# Tareas por realizar:
- a) Enumera los nombres de usuario de todas las personas que publican en el hilo sobre la dirección del puerto paralelo.
- b) Reproduce fielmente el fragmento del hilo sobre la dirección del puerto paralelo que empieza con "Hola gente ando" y sigue hasta "Chico3001 (Dic 9, 2008)".
- c) Prosigue el hilo sobre la dirección del puerto paralelo a partir del último mensaje mostrado.

# Texto de lectura:
------------------------------------------------------------------------

# Obtener direccion fisica puerto paralelo externo



## chugus (Dic 9, 2008)

Hola gente ando con un gran problema que no he podido resolver... El tema es que estoy haciendo un soft para controlar el puerto paralelo y funciona a la perfeccion.. Pero como necesitaba mas salidas opte por la simplesa de agregarle al pc una tarjeta pci con un puerto mas db25 y el problema es que no se como encontrar la direccion fisica de este puerto   ya que antes usaba el onboard de la tarjeta madre en la direccion 0378 y ahora no hay manera de hacerlo funcionar... Hay alguna manera de averiguarlo?

Desde ya muchas Gracias
Saludos


----------



## Chico3001 (Dic 9, 2008)

Las direcciones del puerto paralelo en una computadora son 3BC y 378h, pero si quieres averiguarlas mediante un proceso automatizado en esta web me encontre un programa simple en C que lo hace

http://www.modelo.edu.mx/univ/virtech/circuito/paralelo.htm

Si lo vas a hacer en algun Visual el proceso es distinto... desafortunadamente no lo conozco


----------



## Ferny (Dic 10, 2008)

Inicio -> Configuración -> Panel de control -> Sistema -> Hardware -> Administrador de dispositivos -> Puertos -> Seleccionas el LPT que corresponda y con el botón derecho vas a Propiedades -> Recursos

En mi caso salen dos direcciones, no entiendo por qué, pero la "buena" es la 378

En mi casa mi PC no tenía ningún puerto LPT, y tras agregar una tarjeta PCI se instaló en la dirección B880, me volví loco hasta encontrarla


----------



## chugus (Dic 10, 2008)

ok muchas gracias amigos... voy a checar mi pc a ver que aparece   

Saludos!

------------------------------------------------------------------------

Registros de un conjunto de datos de señalamiento
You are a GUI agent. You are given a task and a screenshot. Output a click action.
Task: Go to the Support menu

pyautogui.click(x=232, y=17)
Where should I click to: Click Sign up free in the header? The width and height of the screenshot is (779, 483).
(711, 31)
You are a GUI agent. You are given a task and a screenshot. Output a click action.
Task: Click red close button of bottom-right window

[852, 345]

------------------------------------------------------------------------

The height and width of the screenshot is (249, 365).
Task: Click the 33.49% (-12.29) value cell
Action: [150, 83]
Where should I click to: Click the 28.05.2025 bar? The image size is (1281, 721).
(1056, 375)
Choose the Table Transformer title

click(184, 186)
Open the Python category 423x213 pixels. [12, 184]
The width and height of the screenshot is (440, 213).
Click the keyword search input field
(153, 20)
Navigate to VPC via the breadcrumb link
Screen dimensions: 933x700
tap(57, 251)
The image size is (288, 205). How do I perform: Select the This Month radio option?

------------------------------------------------------------------------

# Respuestas proporcionadas:
- a) chugus, Chico3001, Ferny

- b)
Hola gente ando con un gran problema que no he podido resolver... El tema es que estoy haciendo un soft para controlar el puerto paralelo y funciona a la perfeccion.. Pero como necesitaba mas salidas opte por la simplesa de agregarle al pc una tarjeta pci con un puerto mas db25 y el problema es que no se como encontrar la direccion fisica de este puerto   ya que antes usaba el onboard de la tarjeta madre en la direccion 0378 y ahora no hay manera de hacerlo funcionar... Hay alguna manera de averiguarlo?

Desde ya muchas Gracias
Saludos


----------



## Chico3001 (Dic 9, 2008)

- c)
----------



## chugus (Dic 11, 2008)

Buenas... ya encontre la direccion del puerto de la forma que Ferny posteo....por lo tanto me puse a hacer multiples pruebas vuelvo al foro a postear ya que ahora el problema ahora es otro... el tema es que cuando envio cualquier dato al puerto automaticamente despues de dar la orden se tilda la pc y en algunos casos se reinicia...  Por lo que he ensamblado un programita que solo apague y encienda los puertos y tambien hace lo mismo...
No creo que sea el problema el soft por su simplicidad... Podran ser las tarjetas PCI o los drivers mal instalados? Aunque en el administrador del Sistema dice claramente que "El dispositivo funciona correctamente"

Cabe destacar que he probado con todos los valores que salen en " Inicio -> Configuración -> Panel de control -> Sistema -> Hardware -> Administrador de dispositivos -> Puertos -> Recursos " y sigue haciendo el mismo problema con ambas placas PCI...

Alguna idea?  

Saludos


----------



## Chico3001 (Dic 11, 2008)

Posiblemente es un corto en el puerto... verifica que tu circuito no consuma demasiada corriente y que este bien conectado...


----------



## Ferny (Dic 12, 2008)

A mi ya me pasó y acabé solucionándolo cambiando de .dll y de método de sacar los datos (usando visual basic). En mi caso incluso probando en una máquina virtual (con el virtualpc) también se reiniciaba la misma jeje...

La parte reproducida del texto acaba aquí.